81    A sentence of imprisonment is appropriate in this case. A consideration of the relevant sentencing principles and like cases, reflects that is so. Nothing in relation to the respondent’s conduct, or his circumstances, takes this case out of the ordinary parameters for sentencing offences of this nature.

82    I have considered whether the sentence should be entirely suspended, and decided there is no proper basis to do so. As noted above, this was a deliberate choice made by the respondent. It is in a context where his fear is not based on any specific threats but is of a generalised nature, which carries little weight. There is no evidence that any relevant person knows of the examination. Importantly, given the nature of this offending, coercion and deterrence are dominant sentencing considerations which necessarily means that less weight is given to personal factors. The respondent’s plea that his rehabilitation ought not to be interrupted and that this offending related to that which he has been sentenced ignores the different nature of this offence, and the fact that the contempt charges are a stand-alone offence under the ACC Act. There is one matter which appears to be significant in cases where a lesser sentence than full time custody has been imposed, and that is that the contempt has been purged or, there is no evidence provided that the respondent has any opportunity to do so: see for example, XLVII at [50] and GYP18 at [33], neither of which apply here. The respondent is no doubt aware of the significance of this consideration but has chosen not to do so. In those circumstances, there is no proper basis to suspend the sentence of imprisonment I am about to impose.

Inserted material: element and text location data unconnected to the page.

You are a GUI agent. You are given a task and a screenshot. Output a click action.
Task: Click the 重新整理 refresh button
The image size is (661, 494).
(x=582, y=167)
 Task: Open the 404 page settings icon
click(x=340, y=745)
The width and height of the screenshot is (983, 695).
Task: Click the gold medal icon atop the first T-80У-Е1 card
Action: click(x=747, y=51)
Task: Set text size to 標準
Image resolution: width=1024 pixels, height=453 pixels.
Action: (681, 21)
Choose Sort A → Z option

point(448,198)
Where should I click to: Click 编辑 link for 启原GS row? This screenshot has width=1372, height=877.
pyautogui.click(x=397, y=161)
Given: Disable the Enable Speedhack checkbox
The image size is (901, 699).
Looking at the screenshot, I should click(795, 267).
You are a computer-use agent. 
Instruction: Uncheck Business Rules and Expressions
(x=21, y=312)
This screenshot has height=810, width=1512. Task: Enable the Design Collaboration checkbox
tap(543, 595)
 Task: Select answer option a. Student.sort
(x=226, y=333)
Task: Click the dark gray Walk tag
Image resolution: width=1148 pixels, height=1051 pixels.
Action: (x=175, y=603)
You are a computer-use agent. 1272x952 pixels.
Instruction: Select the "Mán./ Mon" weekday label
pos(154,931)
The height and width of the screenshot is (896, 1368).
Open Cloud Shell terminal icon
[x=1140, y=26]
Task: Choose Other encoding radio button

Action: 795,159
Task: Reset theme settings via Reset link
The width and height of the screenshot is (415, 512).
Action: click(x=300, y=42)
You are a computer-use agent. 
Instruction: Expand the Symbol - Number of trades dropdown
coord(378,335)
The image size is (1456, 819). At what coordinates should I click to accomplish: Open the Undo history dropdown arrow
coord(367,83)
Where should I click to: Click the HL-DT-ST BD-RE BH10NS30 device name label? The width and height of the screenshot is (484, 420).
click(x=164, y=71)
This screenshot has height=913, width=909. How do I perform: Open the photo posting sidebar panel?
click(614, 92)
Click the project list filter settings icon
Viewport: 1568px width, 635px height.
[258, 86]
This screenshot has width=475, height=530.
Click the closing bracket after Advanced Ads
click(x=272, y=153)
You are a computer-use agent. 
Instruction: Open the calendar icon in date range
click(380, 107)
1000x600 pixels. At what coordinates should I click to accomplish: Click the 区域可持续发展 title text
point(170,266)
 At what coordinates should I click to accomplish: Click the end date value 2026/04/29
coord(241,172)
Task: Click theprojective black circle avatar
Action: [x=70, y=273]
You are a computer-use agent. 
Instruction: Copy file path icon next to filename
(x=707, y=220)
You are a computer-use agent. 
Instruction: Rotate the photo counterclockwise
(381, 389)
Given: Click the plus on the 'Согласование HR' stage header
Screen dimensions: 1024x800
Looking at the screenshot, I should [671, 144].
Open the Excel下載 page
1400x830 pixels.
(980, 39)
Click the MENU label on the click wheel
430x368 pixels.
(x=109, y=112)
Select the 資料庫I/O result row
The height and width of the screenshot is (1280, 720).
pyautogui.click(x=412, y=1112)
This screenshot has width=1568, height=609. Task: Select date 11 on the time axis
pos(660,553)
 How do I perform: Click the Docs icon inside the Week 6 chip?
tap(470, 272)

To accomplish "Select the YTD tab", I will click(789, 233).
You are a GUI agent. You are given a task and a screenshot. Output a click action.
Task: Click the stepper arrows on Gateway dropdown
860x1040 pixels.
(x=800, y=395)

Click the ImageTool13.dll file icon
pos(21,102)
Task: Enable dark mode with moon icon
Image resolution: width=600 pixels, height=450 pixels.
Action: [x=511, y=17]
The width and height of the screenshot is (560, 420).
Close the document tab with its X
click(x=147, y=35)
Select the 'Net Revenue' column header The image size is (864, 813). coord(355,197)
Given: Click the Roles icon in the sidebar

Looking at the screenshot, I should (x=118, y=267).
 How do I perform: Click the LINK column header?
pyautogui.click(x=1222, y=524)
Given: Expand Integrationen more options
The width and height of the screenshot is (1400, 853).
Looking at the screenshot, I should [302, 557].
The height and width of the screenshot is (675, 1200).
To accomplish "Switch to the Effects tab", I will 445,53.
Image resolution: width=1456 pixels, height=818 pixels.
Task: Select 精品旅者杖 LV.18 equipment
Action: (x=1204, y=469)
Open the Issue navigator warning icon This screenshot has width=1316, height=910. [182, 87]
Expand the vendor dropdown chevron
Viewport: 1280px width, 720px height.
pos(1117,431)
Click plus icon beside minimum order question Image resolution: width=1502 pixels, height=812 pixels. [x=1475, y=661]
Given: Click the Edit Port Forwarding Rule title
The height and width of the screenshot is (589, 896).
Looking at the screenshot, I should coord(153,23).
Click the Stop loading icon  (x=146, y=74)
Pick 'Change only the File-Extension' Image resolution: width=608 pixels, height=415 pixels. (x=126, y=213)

83    That said, on the evidence the respondent had made his decision not to purge, regardless of the consequences, which might make it less likely that an indeterminate sentence would coerce him to answer the questions. As noted above, there was a delay in summonsing the respondent to give evidence, which for the reasons I have given, reflects on the urgency of obtaining the information and its potential significance. Given the nature of the events and specific information sought in this case, it is a factor that must be considered when determining the appropriateness of an indefinite sentence.

84    I have taken into account all the submissions put by the applicant and respondent.

85    Having taken into account all relevant matters I sentence you to a term of imprisonment for 8 months to be released after serving 4 months on the basis that the remainder of the sentence is suspended on the basis you are of good behaviour for a period of two years.

86    I order that there be liberty to apply if the respondent choses to purge his contempt before the expiry of 4 months. If that were to occur I would reconsider the period to be served, and subject to any further submissions, would be minded to suspend the remainder of the sentence.

I certify that the preceding eighty-six (86) numbered paragraphs are a true copy of the Reasons for Judgment herein of the Honourable Justice Abraham.